The Encore Society

The Encore Society

Write Like You Talk. Sell Like You Mean It.

A Coach’s Guide to Copywriting That Actually Sounds Like You

Jim Chianese's avatar
Jim Chianese
Mar 17, 2026
∙ Paid

Let me tell you about the worst copy I ever read.

It was written by a brilliant woman, 22 years of executive coaching, a client roster that would make your jaw drop, and a gift for cutting through corporate nonsense that I’ve rarely seen matched.

She sent me her website copy for feedback. I opened it. I read the first paragraph. Then I looked at the URL again to make sure I was on the right page.

It sounded like a bank brochure.

black pug yawning on Casper pet bed inside room
Photo by charlesdeluvio on Unsplash

Boring. A Yawn-Fest.

Phrases like ‘leveraging transformative synergies’ and ‘holistic methodological frameworks.’ Not a single laugh. Not a single human being in sight. She had somehow taken 22 years of warmth, wisdom, and hard-won real-world perspective... and sanitized every drop of it out.

Sound familiar?

Here’s the uncomfortable truth: most coaches over 50 write copy the same way they were taught to write in the 1980s. Formally. Distantly. Impressively. And unfortunately — invisibly.

Why Copywriting Is Just a Fancy Word for ‘Conversation’

David Ogilvy — the man who defined modern advertising, the patron saint of people who believe words actually matter — said something that I’ve carried with me for decades:

“The consumer isn’t a moron; she is your wife. You insult her intelligence if you assume that a mere slogan and a few vapid adjectives will persuade her to buy anything. She wants all the information you can give her.”

— David Ogilvy

What Ogilvy understood — and what most coaches miss entirely — is that copy is not a performance. It’s not a showcase. It’s a conversation with one specific human being who has a specific problem and is quietly wondering whether you understand them well enough to help.

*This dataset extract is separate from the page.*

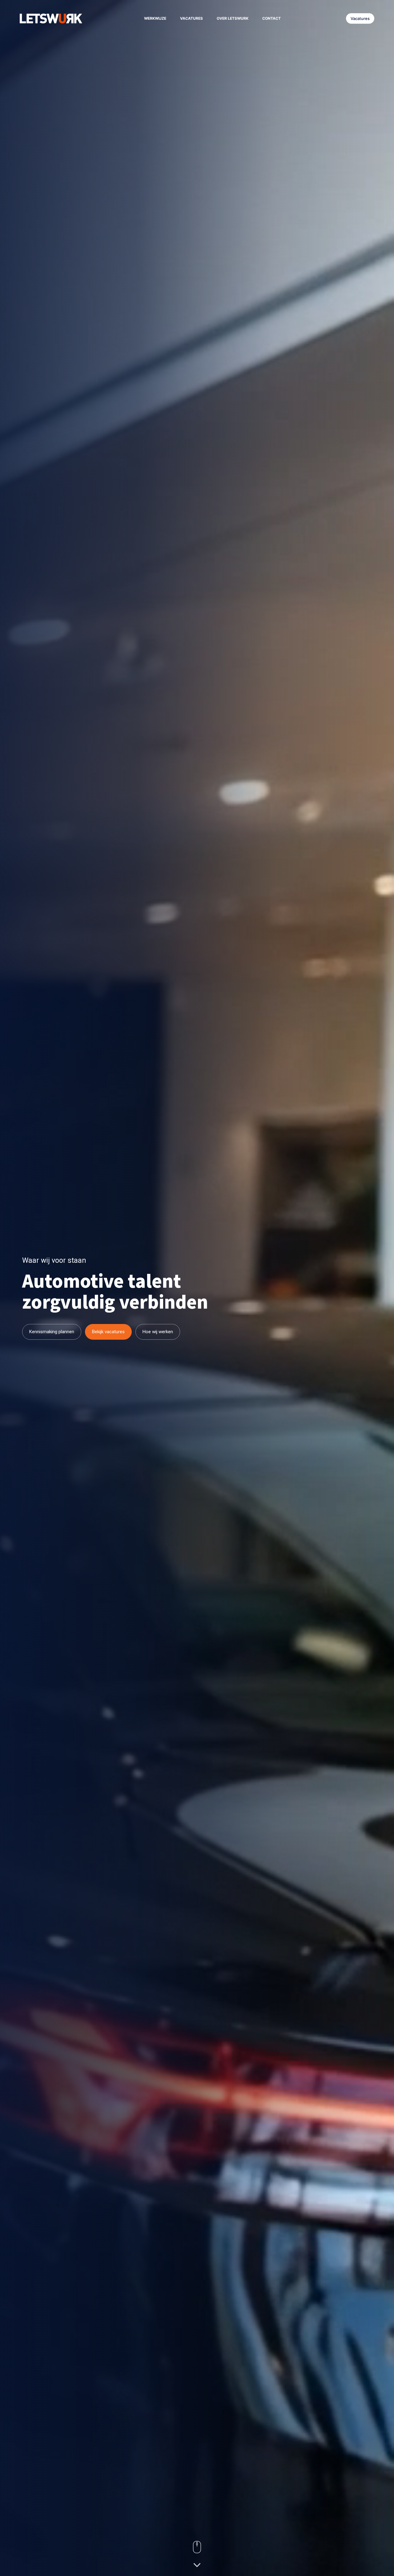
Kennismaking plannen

When you write ‘I help high-achieving professionals unlock their potential,’ you haven’t written copy. You’ve written a LinkedIn headline that could apply to 400,000 coaches worldwide. Nobody reads that and thinks, ‘That’s exactly for me.’

When you write ‘If you’ve been the most capable person in every room for 20 years and still can’t figure out why you feel completely stuck — I know exactly why. And I know exactly what to do about it,’ now you’ve got somebody’s attention.

The Single Most Dangerous Word in Your Copy

That word is ‘I.’

Go look at your website right now. Count how many sentences start with ‘I.’

I’ll wait.

Done? If the number is above three, we have work to do.

Great copy is about your reader, not about you. Every time you write ‘I have 25 years of experience,’ your reader’s brain hears: ‘This is about me, the coach.’ Every time you write ‘You’ve spent 25 years becoming the expert — and nobody’s paying you like it,’ the reader’s brain hears: ‘This person gets me.’

This is not a small distinction. It is the entire game.

“The most important word in the vocabulary of advertising is TEST. If you pretest your product with consumers and pretest your advertising, you will do well in the marketplace.”

— David Ogilvy

Ogilvy was talking about testing ad campaigns. I’m talking about testing your copy on a simpler metric: read it out loud. If it sounds like something you’d never actually say to a real human being over coffee, rewrite it.

The Five Elements of Copy That Actually Converts

After 30+ years working with coaches, consultants, and sales teams, I’ve distilled great coaching copy down to five non-negotiable elements. Miss any of them, and you’ll write the kind of copy that gets ‘likes’ but no clients.

1. A Hook That Stops the Scroll: Your first sentence has one job: make them read the second sentence. That’s it. Don’t impress them. Do not explain your methodology. Just make them curious enough to continue.

‘You spent 30 years building your expertise. Isn’t it time the right people finally paid for it?’

That’s a hook. It creates tension, it asks a question, and it points directly at the person you’re writing for.